UseLayoutEffect — A Side Note to the Official Doc

E.Y.
2 min readMay 30, 2020

The following can be read as a side reference to the official React Doc:

Photo by Toa Heftiba on Unsplash

UseLayoutEffect

I found useLayoutEffect really interesting in comparison to useEffect.

- useEffect runs asynchronously and after a render is painted to the screen.

  1. You cause a render somehow (change state, or the parent re-renders)
  2. React renders your component (calls it)
  3. The screen is visually updated
  4. THEN useEffect runs

- useLayoutEffect, on the other hand, runs synchronously after a render but before the screen is updated. That goes:

  1. You cause a render somehow (change state, or the parent re-renders)
  2. React renders your component (calls it)
  3. useLayoutEffect runs, and React waits for it to finish.
  4. The screen is visually updated
  • Prefer the standard useEffect when possible to avoid blocking visual updates.
  • Because useLayoutEffect is synchronous a.k.a. blocking- the app won’t visually update until your effect finishes running… it could cause performance issues if you have slow code in your effect.
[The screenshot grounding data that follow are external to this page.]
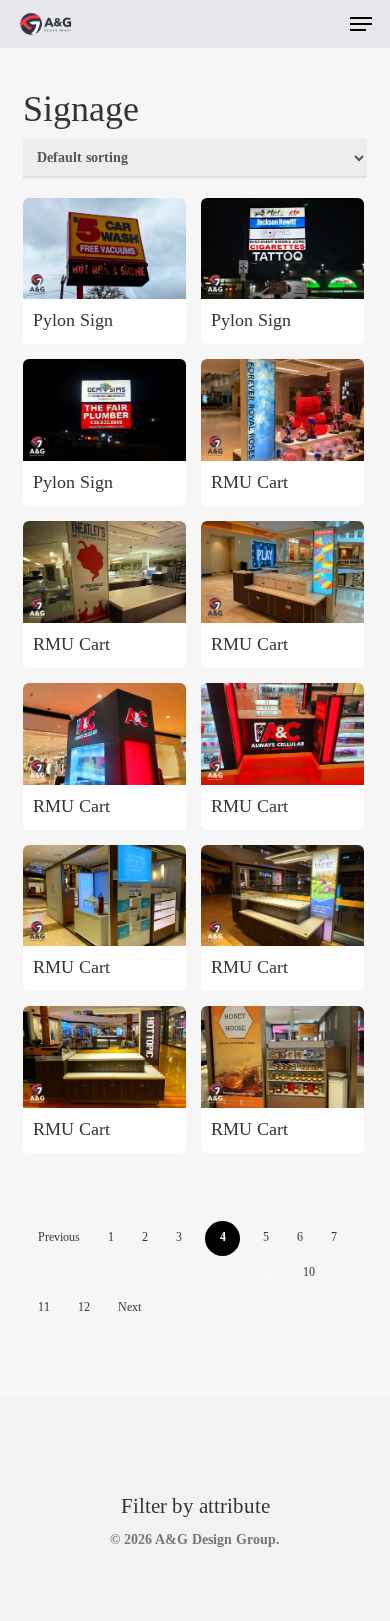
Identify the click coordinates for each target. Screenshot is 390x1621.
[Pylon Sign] (104, 249)
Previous (59, 1237)
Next (129, 1307)
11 (44, 1307)
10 (309, 1272)
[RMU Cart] (282, 410)
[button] (361, 24)
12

Coupled with the fact that most effects don’t need the world to pause while they run.

The only use cases I saw where useLayoutEffect is better than useEffect is to get better/smoothier visual effect (maybe that’s where the “layout’ naming comes from). For example, If your code is causing flickering using useEffect due to the component rendering a partially-ready state first and then immediately re-renders in its final state — that’s a good clue that it’s time to swap in useLayoutEffect.